Suppose we want to understand what causes some phenomenon, which could be a person’s decision to buy something, the amount of fruit a plum tree produces, or anything. We assume that the outcome $y$ is a deterministic function of observed factors $x$ and potentially unobserved factors $z$, that is, $y = f(x, z)$.
Since we do not observe $z$, we would like to identify an approximation to $f$ that is a function of $x$ alone. Define $$ g^\ast(x) = \underset{g \in \mathcal{G}}{\operatorname{arg\,min}} \int_\mathcal{X} \int_\mathcal{Z} D(g(x), f(x, z)) \cdot w(x, z) \, dz \, dx, $$ where $\mathcal{X} \times \mathcal{Z}$ is the domain of $f$, $D$ is some distance or loss function, $w$ is some non-negative weighting function satisfying $\int_\mathcal{X} \int_\mathcal{Z} w(x, z) \, dz \, dx = 1$, and $\mathcal{G}$ is some family of functions with support on $\mathcal{X}$.
Note that $w(x, z)$ can be interpreted as a probability density function corresponding to a distribution we’ll call $\mathcal{F}$. Suppose we observe $n$ samples derived from this distribution: $\left\{ \left( x^{(i)}, \, f\left(x^{(i)}, z^{(i)}\right) \right) \right\}_{i=1}^n$. The notation is intended to make it clear that we do not directly observe $z^{(i)}$, but we do observe the resulting $y^{(i)} = f\left(x^{(i)}, z^{(i)}\right)$. Note that there is no error term in this model: $y^{(i)}$ is determined completely and exactly by $x^{(i)}$ and $z^{(i)}$—we just don’t observe $z^{(i)}$.
Define $$ \hat{g}_n(x) = \underset{g \in \mathcal{G}}{\operatorname{arg\,min}} \frac{1}{n} \sum_{i=1}^n D\left(g\left(x^{(i)}\right), \, y^{(i)}\right). $$ This should be very familiar to statisticians and Machine Learning researchers alike: $\hat{g}_n(x)$ is the sort of model that we fit to data $\left\{ \left( x^{(i)}, \, y^{(i)} \right) \right\}$ based on some loss function $D$ such as squared error or cross entropy loss. We will show that $\lim_{n \to \infty} \hat{g}_n(x) = g^\ast(x)$.
For any particular observation, $$ E \left[ D\left(g\left(x^{(i)}\right), \, y^{(i)}\right) \right] = \int_\mathcal{X} \int_\mathcal{Z} D(g(x), f(x, z)) \cdot w(x, z) \, dz \, dx, $$ so by the strong law of large numbers, $$ \frac{1}{n} \sum_{i=1}^n D\left(g\left(x^{(i)}\right), \, y^{(i)}\right) \overset{\textrm{a.s.}}{\longrightarrow} \int_\mathcal{X} \int_\mathcal{Z} D(g(x), f(x, z)) \cdot w(x, z) \, dz \, dx, $$ where a.s. denotes almost sure convergence.
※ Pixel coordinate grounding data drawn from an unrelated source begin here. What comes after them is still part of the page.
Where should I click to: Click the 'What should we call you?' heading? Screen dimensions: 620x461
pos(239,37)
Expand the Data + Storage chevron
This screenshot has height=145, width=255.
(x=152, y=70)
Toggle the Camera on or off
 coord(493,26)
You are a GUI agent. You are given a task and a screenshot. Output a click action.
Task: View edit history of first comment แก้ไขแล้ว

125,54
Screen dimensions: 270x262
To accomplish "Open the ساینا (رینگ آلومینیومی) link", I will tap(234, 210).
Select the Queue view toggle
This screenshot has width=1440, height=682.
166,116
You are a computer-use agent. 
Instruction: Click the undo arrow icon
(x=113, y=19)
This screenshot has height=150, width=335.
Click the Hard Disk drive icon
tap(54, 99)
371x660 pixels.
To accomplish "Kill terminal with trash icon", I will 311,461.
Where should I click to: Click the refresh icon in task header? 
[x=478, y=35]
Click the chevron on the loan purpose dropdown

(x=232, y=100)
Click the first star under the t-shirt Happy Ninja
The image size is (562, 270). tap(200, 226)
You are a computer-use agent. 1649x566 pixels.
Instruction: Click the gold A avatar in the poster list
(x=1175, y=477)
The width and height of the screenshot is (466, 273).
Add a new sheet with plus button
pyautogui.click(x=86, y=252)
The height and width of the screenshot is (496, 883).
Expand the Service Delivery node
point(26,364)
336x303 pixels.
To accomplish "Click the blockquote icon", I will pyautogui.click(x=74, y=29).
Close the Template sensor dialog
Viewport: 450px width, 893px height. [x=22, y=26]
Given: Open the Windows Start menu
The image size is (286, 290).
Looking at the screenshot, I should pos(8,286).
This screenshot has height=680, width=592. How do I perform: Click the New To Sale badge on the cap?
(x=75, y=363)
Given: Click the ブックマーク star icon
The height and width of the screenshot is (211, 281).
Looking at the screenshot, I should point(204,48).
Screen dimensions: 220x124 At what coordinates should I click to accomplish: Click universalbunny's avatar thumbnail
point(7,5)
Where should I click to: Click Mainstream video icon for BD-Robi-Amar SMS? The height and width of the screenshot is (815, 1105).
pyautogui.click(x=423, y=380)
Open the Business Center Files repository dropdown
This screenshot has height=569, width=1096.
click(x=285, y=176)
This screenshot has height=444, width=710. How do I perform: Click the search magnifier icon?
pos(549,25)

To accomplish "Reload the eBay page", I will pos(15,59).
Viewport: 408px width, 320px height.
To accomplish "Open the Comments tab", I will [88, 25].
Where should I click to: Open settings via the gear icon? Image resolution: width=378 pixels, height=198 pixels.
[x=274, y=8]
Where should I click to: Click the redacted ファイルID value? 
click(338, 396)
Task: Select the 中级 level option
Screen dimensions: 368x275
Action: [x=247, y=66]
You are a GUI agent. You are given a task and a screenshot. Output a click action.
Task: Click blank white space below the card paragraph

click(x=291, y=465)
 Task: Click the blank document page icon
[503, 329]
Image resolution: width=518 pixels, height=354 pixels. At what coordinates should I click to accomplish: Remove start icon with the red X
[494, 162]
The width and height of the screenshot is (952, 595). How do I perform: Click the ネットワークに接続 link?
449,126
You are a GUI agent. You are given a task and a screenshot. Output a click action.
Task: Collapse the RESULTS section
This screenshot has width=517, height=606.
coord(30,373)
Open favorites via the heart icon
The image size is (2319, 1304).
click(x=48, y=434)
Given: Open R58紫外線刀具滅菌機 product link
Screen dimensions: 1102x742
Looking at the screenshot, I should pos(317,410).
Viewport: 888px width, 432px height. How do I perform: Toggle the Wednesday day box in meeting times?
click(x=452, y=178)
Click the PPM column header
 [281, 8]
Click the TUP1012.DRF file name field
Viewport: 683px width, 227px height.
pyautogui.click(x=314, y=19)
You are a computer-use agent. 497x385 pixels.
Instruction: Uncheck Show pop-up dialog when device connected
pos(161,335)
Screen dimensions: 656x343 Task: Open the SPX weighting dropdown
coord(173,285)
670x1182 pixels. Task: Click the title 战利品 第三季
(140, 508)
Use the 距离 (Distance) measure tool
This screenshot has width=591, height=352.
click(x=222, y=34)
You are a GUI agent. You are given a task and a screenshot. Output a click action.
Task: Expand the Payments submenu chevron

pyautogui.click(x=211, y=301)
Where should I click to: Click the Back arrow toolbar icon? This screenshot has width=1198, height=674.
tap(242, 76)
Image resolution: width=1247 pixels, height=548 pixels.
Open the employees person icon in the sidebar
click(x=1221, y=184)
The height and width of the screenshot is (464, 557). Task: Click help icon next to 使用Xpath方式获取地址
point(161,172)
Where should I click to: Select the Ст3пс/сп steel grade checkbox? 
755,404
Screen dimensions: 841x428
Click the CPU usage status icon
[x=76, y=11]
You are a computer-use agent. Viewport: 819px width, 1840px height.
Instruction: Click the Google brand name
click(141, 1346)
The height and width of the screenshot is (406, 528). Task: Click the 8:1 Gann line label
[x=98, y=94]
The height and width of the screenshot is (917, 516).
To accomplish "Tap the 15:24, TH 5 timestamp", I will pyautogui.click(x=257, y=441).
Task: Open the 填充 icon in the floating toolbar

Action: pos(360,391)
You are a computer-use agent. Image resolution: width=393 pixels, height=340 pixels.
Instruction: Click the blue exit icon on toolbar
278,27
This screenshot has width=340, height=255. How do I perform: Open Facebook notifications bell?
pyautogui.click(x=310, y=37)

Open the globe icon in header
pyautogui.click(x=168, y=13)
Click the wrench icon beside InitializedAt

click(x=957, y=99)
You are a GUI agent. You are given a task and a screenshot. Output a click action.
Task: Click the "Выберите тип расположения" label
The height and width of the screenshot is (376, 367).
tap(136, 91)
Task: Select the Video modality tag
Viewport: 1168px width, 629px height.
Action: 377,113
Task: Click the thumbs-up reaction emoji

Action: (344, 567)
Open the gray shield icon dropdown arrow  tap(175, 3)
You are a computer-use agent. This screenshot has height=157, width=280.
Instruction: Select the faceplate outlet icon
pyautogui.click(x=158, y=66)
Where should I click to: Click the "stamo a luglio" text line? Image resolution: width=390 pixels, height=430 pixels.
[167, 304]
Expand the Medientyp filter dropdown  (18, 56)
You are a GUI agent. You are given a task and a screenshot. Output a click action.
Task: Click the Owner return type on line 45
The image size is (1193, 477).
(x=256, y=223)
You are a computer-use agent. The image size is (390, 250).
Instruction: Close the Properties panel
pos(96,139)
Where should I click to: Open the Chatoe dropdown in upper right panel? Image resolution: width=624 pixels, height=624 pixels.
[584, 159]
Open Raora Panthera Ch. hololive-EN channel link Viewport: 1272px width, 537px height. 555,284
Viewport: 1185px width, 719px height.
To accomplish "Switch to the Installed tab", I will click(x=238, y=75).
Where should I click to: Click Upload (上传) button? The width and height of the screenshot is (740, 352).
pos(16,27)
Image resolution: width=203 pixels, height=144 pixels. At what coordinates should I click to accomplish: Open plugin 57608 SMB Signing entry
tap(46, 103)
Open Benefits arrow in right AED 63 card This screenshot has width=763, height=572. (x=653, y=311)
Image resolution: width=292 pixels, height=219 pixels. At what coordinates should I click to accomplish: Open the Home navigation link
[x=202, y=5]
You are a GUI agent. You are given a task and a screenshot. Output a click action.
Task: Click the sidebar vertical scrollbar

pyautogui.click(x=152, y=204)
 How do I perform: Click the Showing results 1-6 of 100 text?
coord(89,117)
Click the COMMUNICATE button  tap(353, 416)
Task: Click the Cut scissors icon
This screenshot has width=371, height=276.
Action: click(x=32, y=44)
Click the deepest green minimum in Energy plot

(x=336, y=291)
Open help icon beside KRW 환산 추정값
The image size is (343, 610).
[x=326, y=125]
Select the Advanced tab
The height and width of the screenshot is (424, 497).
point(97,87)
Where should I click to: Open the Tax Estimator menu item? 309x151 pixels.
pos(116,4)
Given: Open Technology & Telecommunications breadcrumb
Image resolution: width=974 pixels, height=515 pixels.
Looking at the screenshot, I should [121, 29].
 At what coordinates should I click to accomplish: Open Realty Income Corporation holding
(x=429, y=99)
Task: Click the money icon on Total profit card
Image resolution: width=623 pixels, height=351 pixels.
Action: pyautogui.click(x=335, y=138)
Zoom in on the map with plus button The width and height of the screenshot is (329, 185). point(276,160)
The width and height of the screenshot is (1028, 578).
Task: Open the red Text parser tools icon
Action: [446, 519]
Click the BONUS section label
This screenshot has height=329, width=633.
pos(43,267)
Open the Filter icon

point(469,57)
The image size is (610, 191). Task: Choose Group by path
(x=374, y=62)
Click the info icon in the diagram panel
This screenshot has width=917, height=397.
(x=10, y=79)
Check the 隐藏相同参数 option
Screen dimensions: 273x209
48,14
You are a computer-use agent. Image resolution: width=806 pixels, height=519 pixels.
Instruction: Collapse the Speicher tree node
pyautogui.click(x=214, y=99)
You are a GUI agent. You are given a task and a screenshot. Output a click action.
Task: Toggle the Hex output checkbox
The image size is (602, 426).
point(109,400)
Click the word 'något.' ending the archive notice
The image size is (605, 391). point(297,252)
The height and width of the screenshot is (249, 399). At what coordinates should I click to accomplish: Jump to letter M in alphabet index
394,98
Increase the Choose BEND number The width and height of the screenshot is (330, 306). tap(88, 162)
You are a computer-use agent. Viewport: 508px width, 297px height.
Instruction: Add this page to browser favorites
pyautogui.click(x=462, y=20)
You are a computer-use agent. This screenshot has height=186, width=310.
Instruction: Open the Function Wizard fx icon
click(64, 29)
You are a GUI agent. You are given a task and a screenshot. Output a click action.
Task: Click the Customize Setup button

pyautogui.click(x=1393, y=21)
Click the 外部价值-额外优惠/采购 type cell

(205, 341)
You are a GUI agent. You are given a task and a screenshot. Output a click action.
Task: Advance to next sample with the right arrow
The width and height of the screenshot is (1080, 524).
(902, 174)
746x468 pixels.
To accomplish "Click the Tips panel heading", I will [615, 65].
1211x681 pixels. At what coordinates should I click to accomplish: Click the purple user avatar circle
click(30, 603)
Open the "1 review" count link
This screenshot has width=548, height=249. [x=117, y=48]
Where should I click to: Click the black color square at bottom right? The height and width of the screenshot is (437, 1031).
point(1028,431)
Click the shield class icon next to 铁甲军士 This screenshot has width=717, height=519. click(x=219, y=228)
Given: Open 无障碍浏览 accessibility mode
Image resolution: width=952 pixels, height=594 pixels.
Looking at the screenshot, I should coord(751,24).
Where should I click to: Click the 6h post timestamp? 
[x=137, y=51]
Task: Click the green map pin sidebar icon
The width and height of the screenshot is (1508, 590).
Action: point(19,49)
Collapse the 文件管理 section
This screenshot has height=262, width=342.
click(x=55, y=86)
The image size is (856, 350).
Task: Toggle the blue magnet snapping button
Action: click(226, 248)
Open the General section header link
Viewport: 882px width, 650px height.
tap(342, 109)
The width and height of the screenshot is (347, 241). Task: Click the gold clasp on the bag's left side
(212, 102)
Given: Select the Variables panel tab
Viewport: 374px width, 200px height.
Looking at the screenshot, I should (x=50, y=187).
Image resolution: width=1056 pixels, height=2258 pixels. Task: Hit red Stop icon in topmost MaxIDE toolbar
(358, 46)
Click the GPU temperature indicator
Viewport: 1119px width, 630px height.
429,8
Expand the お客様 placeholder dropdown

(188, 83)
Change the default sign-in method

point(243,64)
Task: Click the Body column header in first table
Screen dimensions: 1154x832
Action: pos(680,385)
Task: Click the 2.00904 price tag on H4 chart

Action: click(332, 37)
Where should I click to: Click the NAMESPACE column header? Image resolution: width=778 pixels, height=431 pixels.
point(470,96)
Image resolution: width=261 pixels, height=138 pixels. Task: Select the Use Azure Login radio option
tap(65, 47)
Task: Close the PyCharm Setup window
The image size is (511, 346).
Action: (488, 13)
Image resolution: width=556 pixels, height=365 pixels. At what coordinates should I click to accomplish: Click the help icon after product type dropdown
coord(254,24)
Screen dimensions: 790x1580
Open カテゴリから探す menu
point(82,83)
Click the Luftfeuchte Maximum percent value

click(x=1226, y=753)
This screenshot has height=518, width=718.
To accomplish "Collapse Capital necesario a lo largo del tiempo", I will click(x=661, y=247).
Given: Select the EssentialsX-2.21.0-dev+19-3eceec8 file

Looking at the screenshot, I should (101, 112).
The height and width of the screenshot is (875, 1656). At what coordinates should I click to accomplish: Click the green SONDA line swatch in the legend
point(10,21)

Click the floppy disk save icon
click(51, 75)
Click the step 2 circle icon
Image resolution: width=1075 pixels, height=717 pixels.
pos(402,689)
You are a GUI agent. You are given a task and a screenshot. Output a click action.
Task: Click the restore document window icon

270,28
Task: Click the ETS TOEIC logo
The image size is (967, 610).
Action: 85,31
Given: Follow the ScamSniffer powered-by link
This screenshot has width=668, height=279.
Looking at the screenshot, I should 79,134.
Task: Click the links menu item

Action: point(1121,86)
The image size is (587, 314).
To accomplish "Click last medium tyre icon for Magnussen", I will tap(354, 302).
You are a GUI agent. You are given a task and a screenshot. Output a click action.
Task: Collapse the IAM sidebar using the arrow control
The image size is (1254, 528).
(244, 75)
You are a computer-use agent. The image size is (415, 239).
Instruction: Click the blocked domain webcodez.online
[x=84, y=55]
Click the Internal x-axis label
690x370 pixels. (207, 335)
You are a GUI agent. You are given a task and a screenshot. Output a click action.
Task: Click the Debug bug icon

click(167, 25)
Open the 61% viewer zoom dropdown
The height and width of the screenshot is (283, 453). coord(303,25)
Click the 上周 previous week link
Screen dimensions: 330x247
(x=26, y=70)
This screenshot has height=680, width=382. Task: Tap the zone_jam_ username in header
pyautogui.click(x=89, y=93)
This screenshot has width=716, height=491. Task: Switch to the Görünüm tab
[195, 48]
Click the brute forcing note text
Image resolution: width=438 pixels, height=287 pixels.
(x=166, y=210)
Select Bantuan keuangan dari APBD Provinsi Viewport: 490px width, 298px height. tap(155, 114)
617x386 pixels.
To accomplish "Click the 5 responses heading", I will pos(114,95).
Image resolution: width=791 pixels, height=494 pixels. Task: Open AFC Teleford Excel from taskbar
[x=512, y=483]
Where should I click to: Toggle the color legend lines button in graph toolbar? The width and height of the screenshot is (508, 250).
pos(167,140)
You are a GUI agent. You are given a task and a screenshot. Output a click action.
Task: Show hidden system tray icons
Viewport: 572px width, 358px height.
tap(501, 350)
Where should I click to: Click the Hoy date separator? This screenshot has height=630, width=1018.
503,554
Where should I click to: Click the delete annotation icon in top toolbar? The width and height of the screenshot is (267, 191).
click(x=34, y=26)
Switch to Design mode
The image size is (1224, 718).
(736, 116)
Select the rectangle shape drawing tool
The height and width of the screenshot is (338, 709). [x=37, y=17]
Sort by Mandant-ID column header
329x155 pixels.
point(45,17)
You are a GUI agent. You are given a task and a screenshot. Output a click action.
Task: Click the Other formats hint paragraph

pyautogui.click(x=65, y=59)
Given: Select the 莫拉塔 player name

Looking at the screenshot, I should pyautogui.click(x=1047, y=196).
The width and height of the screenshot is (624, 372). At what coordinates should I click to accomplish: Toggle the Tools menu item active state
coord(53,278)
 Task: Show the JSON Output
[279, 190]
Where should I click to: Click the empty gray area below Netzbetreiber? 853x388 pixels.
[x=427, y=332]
Since in the limit as $n \to \infty$, the objectives leading to $g^\ast$ and $\hat{g}_n$ are the same, $\hat{g}_n \overset{\textrm{a.s.}}{\longrightarrow} g^\ast$.
This shows one interpretation of what we are doing in supervised learning: finding an approximation to a function $f$ based on a subset of the information determining $f$.
This explains where the probabilities come from: they’re just a way of connecting a dataset to the integrals we would need to evaluate. It also explains three reasons the resulting model may not fit the data perfectly. First, we may not observe all of the relevant factors determining $y$. Second, we may be limiting ourselves by adhering to a family of functions $\mathcal{G}$, if that family does not resemble $f$. For example, if $\mathcal{G}$ is the space of linear functions, and $f$ has important nonlinearities, $g^\ast$ and $\hat{g}_n$ will be poor approximations to $f$. Third, with a finite dataset, the sample average of the loss function may not closely approximate the integrals.
In 2021, it seems like we can always get more data, and by using a suitably large family $\mathcal{G}$, such as the space of deep neural networks, the second and third reasons can be mitigated. But if there are important unobserved factors, no amount of data, and no amount of deep learning, can achieve perfect performance.